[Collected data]
══════════

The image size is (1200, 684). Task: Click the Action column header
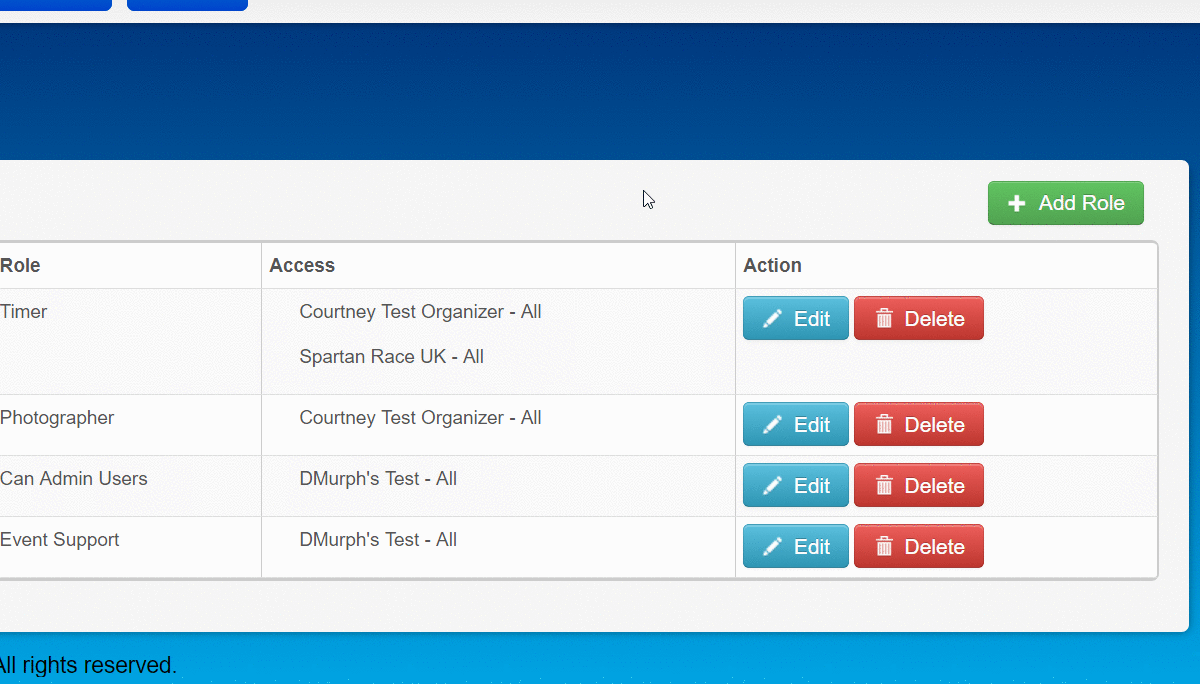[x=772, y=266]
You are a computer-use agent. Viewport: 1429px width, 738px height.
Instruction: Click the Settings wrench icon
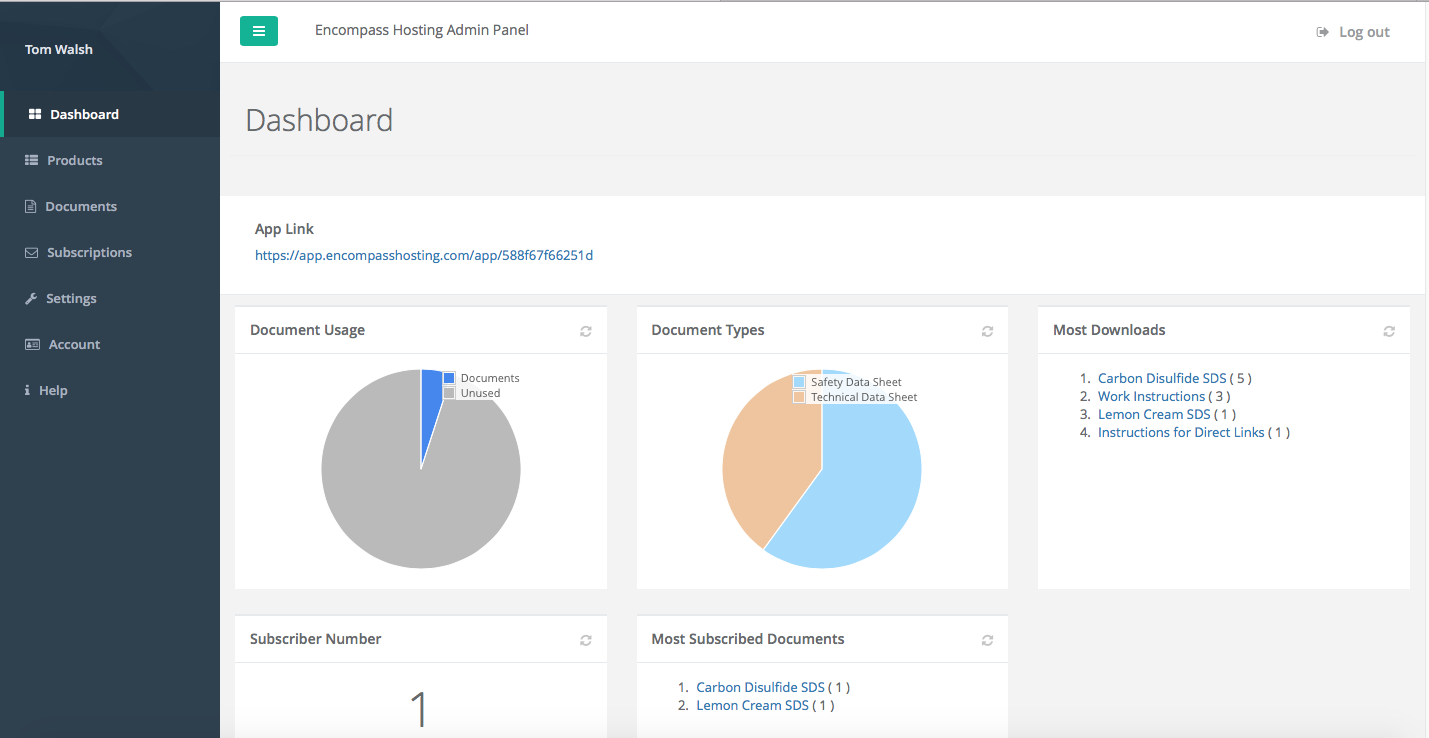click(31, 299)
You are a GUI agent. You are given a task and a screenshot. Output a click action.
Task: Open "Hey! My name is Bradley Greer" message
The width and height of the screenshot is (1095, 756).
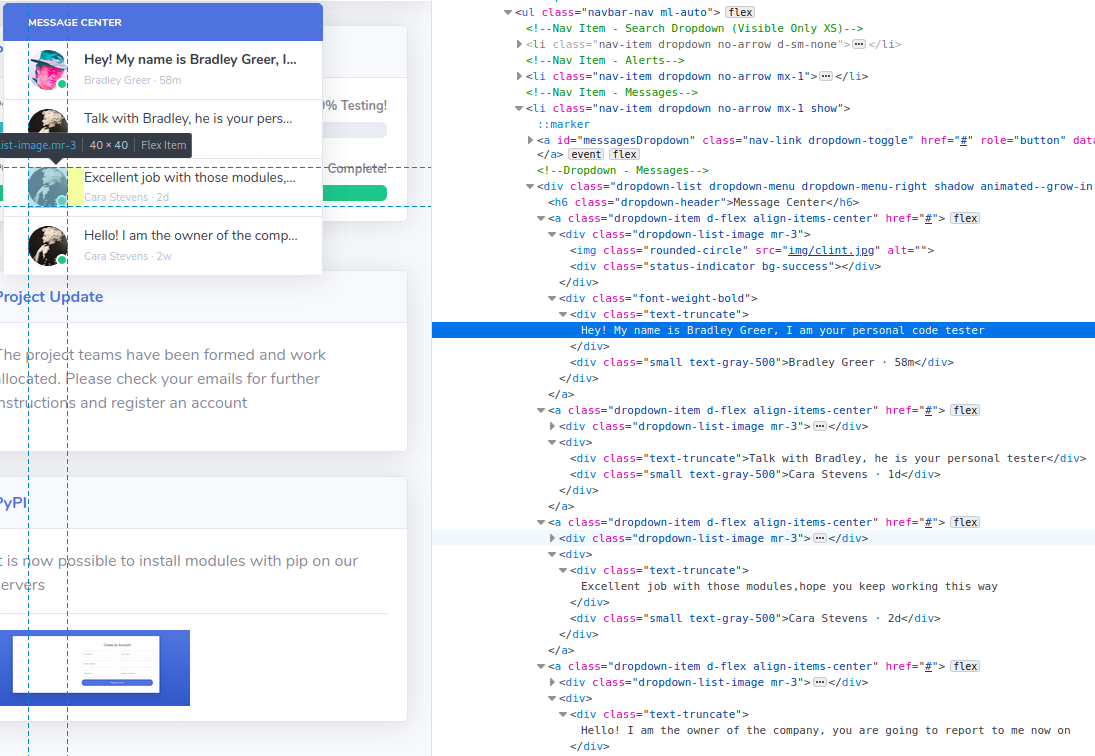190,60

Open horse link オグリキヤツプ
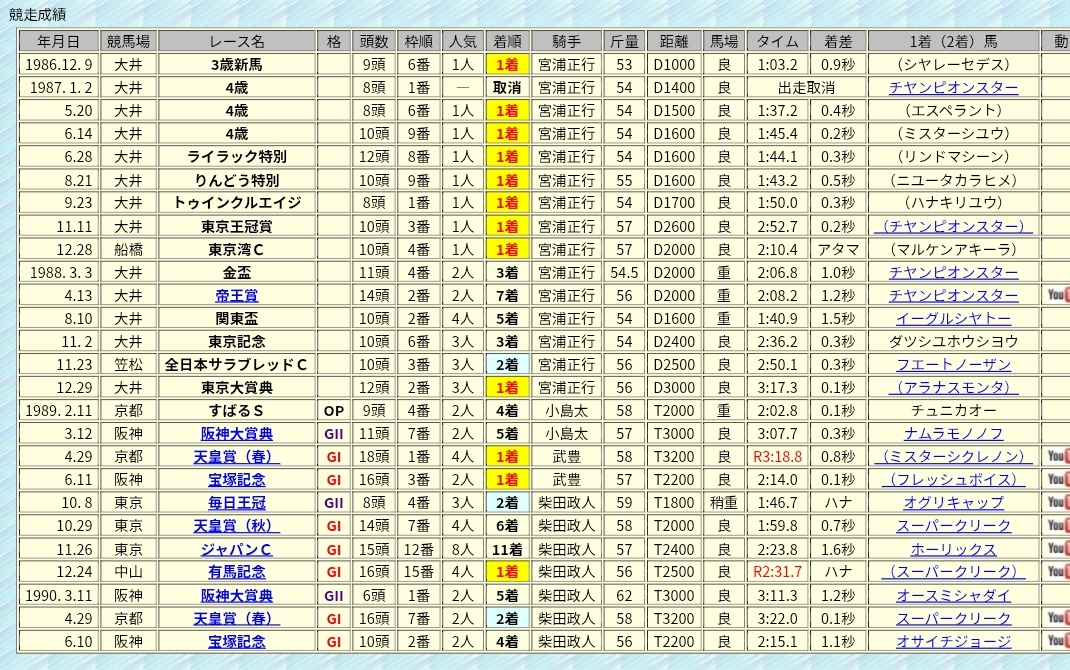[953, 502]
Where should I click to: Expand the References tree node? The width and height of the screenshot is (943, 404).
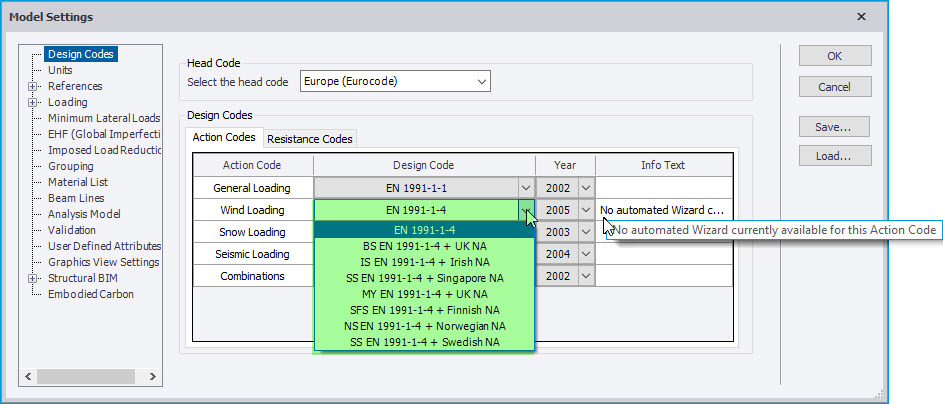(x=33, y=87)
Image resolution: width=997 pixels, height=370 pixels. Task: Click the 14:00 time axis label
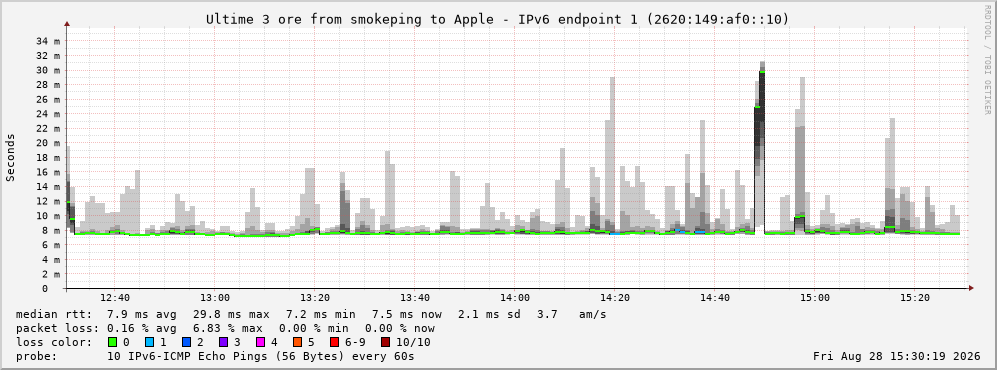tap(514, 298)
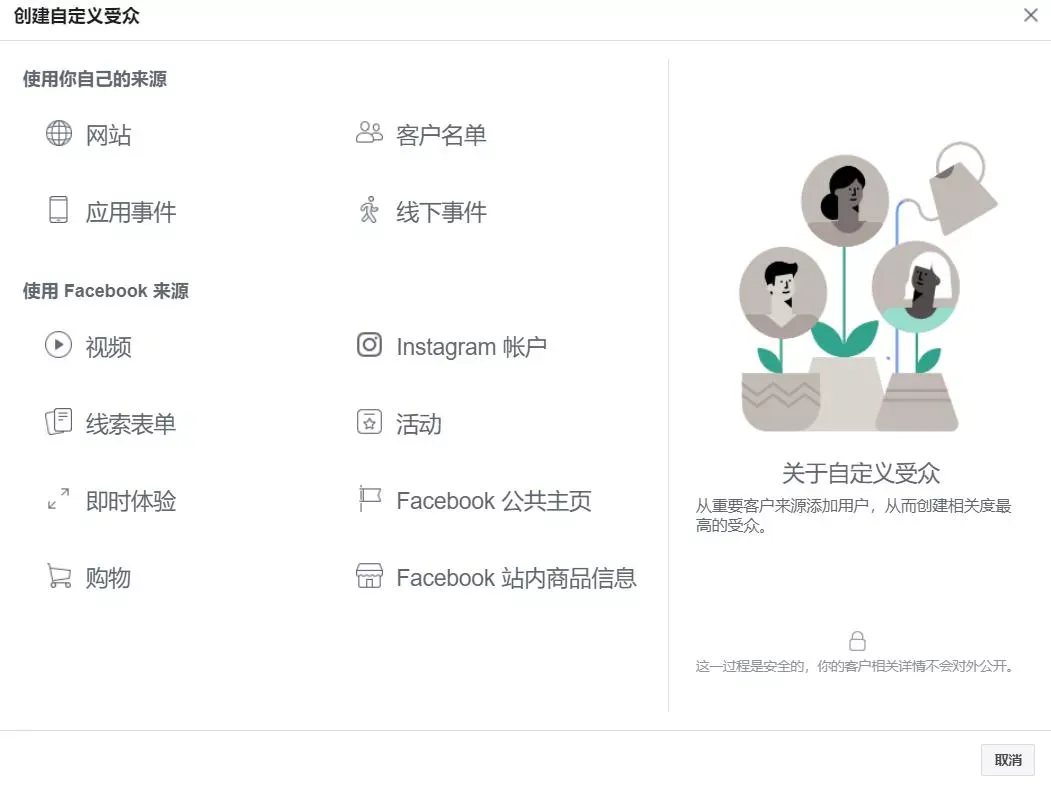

══════════

About this exercise —
Drop the images and copy all the data exactly.

Response area —
The image size is (1200, 684). Task: Click the Action column header
[x=772, y=266]
You are a computer-use agent. Viewport: 1429px width, 738px height.
Instruction: Click the Settings wrench icon
click(31, 299)
You are a GUI agent. You are given a task and a screenshot. Output a click action.
Task: Open "Hey! My name is Bradley Greer" message
The width and height of the screenshot is (1095, 756).
190,60

Open horse link オグリキヤツプ
[953, 502]
Where should I click to: Expand the References tree node? The width and height of the screenshot is (943, 404).
(x=33, y=87)
Image resolution: width=997 pixels, height=370 pixels. Task: Click the 14:00 time axis label
tap(514, 298)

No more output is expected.